● **YOUR TASKS**:
1. From the message on bearing fruit, transcribe the stretch from "God’s salvation is" through "in Christ alone.".
2. What three truths does the message on bearing fruit say it will cover?

● **DOCUMENT SECTION**:
Our Creator also made us fruit cultivators. God places Adam and Eve in a garden to grow fruit for themselves, the beasts of the field, and the birds of the air.

God commands Adam not to eat of the fruit that grows on the tree of the knowledge of good and evil. Adam does not believe in God, disobeys, and dies spiritually, and becomes a slave to sin. As a result of Adam’s fall, all of his descendants are born spiritually dead and slaves to sin (Romans 5:12).

God is love. He provides salvation to free us from spiritual deadness. God promises that all who put their faith in Jesus Christ as Savior and Lord are born again from spiritual deadness.

God’s salvation is given freely to all people who are willing to repent from their sin and put their faith in Jesus as sin-bearer. Salvation is a gift of grace, by faith alone, in Christ alone.

The blessings of salvation are beyond imagination. Salvation rescues sinners from ultimate destruction and condemnation and delivers them from darkness to the eternal kingdom of light. Those who put their faith in Christ are no longer rebellious enemies in the eyes of God, but He adopts them as His children. Salvation in Christ makes us completely new creatures, born again. The spiritual reality is that those in Christ are in spiritual matrimony with Him, as a pure and holy bride to a Bridegroom, and risen and seated with Christ in the heavenly places.

The final word is that there is now no condemnation for those who are in Christ Jesus.


The main idea of the message today is the same as last week. We are to seek to bear good fruit from the Spirit and not from the flesh. We will cover these three truths.
• Fruit from the flesh
• Fruit from the Spirit
• Fruit for the glory of Jesus


If you are not a Christian you are a slave to sin. You are like a tree that bears no fruit. You cannot bear fruit pleasing to God because you are spiritually dead. Your tree may appear to look good to people, but not to God. the Bible says, “Indeed the axe is already laid at the root of the trees; so every tree that does not bear good fruit is cut down and thrown into the fire” (Luke 3:9).

● **ITEMS**:
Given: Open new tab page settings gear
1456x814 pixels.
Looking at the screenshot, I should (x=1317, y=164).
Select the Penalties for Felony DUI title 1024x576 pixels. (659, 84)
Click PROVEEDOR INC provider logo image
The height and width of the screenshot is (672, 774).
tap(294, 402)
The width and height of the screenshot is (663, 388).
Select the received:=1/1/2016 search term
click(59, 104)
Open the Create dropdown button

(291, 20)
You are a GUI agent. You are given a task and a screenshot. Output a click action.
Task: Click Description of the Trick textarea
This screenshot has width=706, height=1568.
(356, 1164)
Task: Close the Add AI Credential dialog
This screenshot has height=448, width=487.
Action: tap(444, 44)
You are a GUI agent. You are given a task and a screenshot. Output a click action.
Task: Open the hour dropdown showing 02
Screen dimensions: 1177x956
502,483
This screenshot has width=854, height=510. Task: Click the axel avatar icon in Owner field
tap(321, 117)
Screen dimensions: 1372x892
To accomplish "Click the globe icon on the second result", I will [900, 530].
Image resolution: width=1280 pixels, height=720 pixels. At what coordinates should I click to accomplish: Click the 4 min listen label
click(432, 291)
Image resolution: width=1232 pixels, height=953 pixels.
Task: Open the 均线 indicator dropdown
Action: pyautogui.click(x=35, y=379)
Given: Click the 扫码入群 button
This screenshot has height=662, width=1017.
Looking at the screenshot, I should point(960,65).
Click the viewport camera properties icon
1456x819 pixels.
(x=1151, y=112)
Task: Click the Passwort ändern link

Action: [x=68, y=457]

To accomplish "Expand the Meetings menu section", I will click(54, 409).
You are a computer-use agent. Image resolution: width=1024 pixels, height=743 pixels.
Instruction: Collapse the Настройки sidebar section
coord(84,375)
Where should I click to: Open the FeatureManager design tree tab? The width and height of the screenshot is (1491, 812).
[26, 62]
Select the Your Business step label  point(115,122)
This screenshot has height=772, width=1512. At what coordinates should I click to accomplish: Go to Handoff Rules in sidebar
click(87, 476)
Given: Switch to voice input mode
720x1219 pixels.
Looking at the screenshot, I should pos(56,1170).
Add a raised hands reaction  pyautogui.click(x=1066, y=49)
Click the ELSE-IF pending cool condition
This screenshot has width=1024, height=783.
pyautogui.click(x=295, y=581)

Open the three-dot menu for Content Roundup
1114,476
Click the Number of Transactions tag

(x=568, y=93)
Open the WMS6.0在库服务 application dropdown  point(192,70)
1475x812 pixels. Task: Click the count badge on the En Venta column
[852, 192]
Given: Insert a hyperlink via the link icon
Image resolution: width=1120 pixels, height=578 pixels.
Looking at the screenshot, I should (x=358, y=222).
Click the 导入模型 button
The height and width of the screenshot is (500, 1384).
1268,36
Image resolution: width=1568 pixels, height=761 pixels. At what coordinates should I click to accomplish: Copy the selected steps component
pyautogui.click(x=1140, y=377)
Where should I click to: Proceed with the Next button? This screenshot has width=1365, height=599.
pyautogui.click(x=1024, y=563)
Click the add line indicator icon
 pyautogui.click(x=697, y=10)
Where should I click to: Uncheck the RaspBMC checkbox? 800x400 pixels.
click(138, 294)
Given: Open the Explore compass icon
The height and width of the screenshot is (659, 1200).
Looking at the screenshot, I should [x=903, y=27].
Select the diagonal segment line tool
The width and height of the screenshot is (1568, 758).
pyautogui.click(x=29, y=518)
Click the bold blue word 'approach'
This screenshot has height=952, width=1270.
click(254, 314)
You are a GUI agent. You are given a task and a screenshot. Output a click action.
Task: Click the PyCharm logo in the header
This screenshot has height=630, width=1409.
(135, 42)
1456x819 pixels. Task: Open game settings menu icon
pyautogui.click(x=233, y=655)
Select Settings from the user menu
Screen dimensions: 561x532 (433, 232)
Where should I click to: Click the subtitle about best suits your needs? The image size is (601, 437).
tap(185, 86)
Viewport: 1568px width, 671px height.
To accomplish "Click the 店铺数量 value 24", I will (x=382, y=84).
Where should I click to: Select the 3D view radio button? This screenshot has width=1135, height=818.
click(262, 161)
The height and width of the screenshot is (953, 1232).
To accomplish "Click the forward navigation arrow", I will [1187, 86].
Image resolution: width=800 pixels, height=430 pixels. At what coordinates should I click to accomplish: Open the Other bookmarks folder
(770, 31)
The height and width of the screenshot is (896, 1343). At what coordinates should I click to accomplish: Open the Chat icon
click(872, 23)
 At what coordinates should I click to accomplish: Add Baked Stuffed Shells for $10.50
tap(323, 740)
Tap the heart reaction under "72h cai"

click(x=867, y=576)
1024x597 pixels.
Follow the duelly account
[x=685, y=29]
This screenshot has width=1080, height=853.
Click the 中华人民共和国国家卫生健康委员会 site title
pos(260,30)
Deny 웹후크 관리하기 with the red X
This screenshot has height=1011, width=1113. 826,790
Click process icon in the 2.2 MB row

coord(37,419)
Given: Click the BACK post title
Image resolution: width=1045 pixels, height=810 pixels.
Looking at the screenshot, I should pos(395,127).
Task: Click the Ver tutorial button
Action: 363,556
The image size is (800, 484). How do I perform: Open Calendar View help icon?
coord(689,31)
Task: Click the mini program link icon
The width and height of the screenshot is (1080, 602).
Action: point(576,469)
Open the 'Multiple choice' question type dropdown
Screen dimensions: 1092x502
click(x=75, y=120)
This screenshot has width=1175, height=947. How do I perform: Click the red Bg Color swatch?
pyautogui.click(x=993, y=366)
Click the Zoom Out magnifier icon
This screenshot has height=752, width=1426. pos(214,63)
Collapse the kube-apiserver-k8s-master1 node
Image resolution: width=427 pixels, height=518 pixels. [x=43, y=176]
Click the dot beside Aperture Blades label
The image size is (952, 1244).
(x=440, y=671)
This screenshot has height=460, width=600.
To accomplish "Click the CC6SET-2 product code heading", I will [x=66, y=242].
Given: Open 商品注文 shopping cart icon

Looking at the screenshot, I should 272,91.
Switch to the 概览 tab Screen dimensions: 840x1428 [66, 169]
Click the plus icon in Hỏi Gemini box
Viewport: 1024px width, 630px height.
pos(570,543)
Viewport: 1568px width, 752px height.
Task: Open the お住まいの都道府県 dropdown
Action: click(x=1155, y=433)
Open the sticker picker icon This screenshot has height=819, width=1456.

● **PER-TASK OUTPUTS**:
1.
God’s salvation is given freely to all people who are willing to repent from their sin and put their faith in Jesus as sin-bearer. Salvation is a gift of grace, by faith alone, in Christ alone.

2. Fruit from the flesh, fruit from the Spirit, and fruit for the glory of Jesus.